Election-year crime rhetoric doesn’t exactly match data
Published 2:02 pm Wednesday, October 9, 2024
Election-year crime rhetoric doesn’t exactly match data
By Sid Salter
Columnist
On the stump and in the presidential campaign ad wars, crime remains a hot topic
election-year rhetoric on crime doesn’t exactly match the numbers in federal crime data.
And to no one’s surprise, both Republican nominee Donald Trump and Democratic
nominee Kamala Harris have bent crime data numbers to fit their campaign narratives.
The most recent crime data from the Federal Bureau of Investigation shows that violent
crime and property crime dropped in the U.S. in 2023 after rising during the pandemic
years. The FBI’s latest national crime report shows murders and intentional
manslaughters were down 11.6 % while property crime was down 2.4%. Overall, the
FBI reports crime down 3%.
Stateline, the nation’s largest state-focused nonprofit news organization, reports in an
examination by criminal justice journalist Amanda Hernandez that the presidential
campaign reflects narrative from competing data sets.

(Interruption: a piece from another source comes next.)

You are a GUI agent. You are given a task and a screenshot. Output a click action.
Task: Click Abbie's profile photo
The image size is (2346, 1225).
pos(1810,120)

Violent crime has become a major issue in the 2024 presidential race, with former
President Donald Trump claiming that crime has been “through the roof” under the
Biden administration.
Last week, Hernandez wrote: “On the campaign trail, Trump, the Republican
presidential nominee, has cited findings from a different source — the U.S. Bureau of
Justice Statistics’ National Crime Victimization Survey — to argue that crime is out of
control.
“While the FBI’s data reflects only crimes reported to the police, the victimization survey
is based on interviews conducted by the U.S. Census Bureau and includes both
reported and unreported crimes. Interviewees are asked whether they reported the
crime to the police. But the survey does not include murder data and only tracks crimes
against individuals aged 12 and older.
“The victimization survey, released in mid-September, shows that the violent crime
victimization rate rose from 16.4 per 1,000 people in 2020 to 22.5 per 1,000 in 2023.
The report also notes that the 2023 rate is statistically similar to the rate in 2019, when
Trump was in office.”
Trump’s crime narrative leans heavily on the Bureau of Justice data while the Harris
campaign leans on data from the FBI report. To complicate matters, both data sets are
considered dependable and accurate – but neither data set tells the whole story.

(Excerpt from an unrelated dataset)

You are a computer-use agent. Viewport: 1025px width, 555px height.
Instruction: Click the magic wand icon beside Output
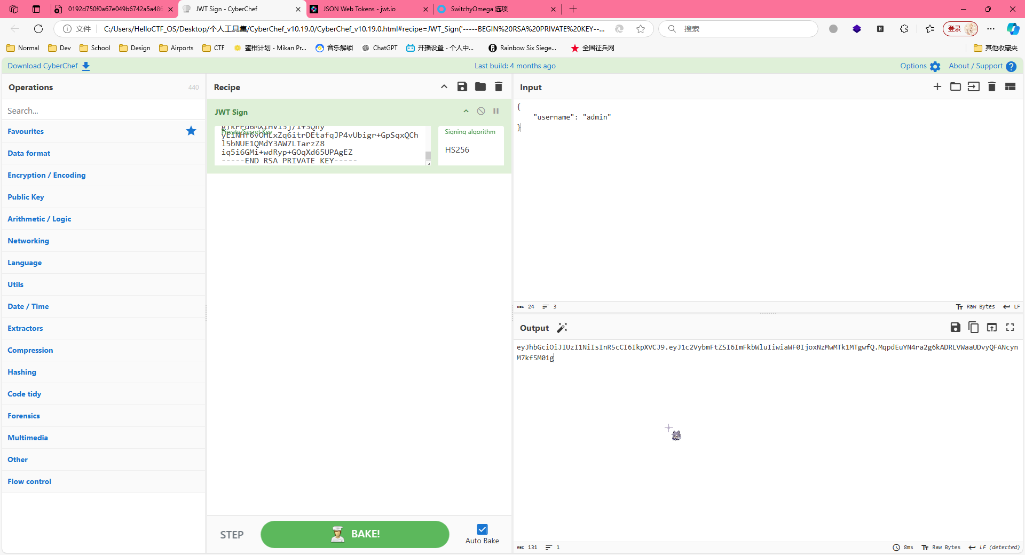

Harris, the former California district attorney and state attorney general, has framed her
stance on criminal justice as that of a “progressive prosecutor” who offers voters a
“smart on crime” agenda. She drew criticism from many in her party for failing to seek
the death penalty for a defendant in the murder of a police officer in 2004.
Less known was the Harris record on drug crime and truancy – including action against
parents who let their children skip or miss school – while a prosecutor. As vice
president, Harris has pushed police reform and programs to combat gun violence.

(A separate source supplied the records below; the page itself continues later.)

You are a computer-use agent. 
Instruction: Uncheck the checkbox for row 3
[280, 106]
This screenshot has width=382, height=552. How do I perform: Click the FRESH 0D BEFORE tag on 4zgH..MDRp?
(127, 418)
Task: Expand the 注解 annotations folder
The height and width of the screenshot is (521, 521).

As president, Trump held a “tough on crime” stance characterized by his tweets during
the 2020 protests in Minnesota in the wake of the death of George Floyd in which he
said, in part: “When the looting starts, the shooting starts.” The phrase was not original
to Trump. In 1967, Miami Police Chief Walter Headly invoked the same phrase during
public hearings on race riots in the Florida city.
Less known was Trump’s record on criminal justice reforms, including The First Step
Act, which saw 4,500 people released or who had their prison terms shortened since
Trump signed the significant criminal justice reform legislation into law in December of
2018. Republicans and many Democrats hailed it as landmark legislation.
Regardless the source of crime data, the nation perceives crime as a top-shelf issue. A
March Gallup poll showed that 79 % of Americans were concerned more about crime
than about the economy, illegal immigration or the environment.
For the record, the FBI report for Mississippi shows violent crime down in Mississippi
and below the national average in 2023.